Late Saturday, families held candlelight vigils outside El Rodeo prison east of Caracas and El Helicoide, a notorious jail run by the intelligence services, holding signs with the names of their imprisoned relatives.

Prisoners include Freddy Superlano, a close ally of Machado who was jailed after challenging Maduro's widely contested reelection in 2024.

"He is alive -- that was what I was most afraid about," Superlano's wife Aurora Silva told reporters.

"He is standing strong and I am sure he is going to come out soon."

Maduro's supporters rallied in Caracas on Saturday but the demonstrations were far smaller than his camp had mustered in the past, and top figures from his government were notably absent.

- Oil -

Trump pressed top oil executives at a White House meeting on Friday to invest in Venezuela, but was met with a cautious reception.

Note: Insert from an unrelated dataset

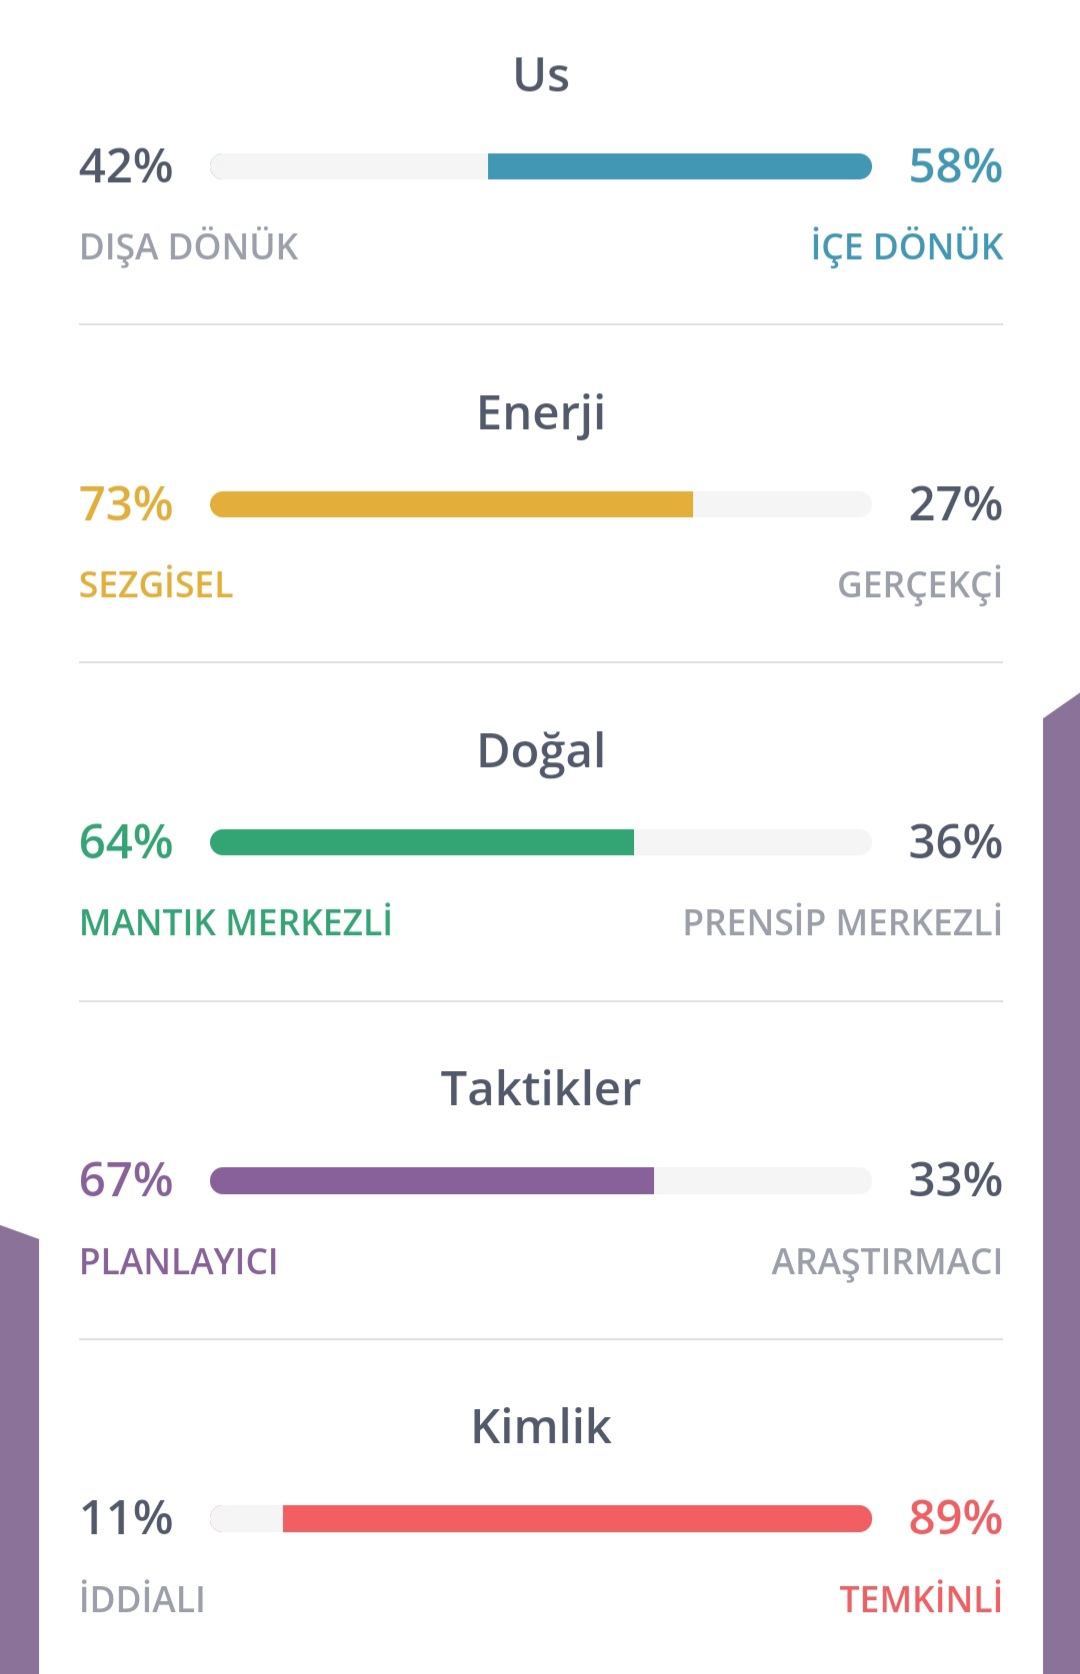Select the PLANLAYICI trait label
1080x1674 pixels.
click(179, 1261)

ExxonMobil's chief executive Darren Woods notably dismissed the country as "uninvestable" without sweeping reforms -- earning a rebuke from Trump.

"I didn't like Exxon's response. You know, we have so many that want it, I'd probably be inclined to keep Exxon out. I didn't like their response. They're playing too cute," Trump said Sunday.

Experts say Venezuela's oil infrastructure is creaky after years of mismanagement and sanctions.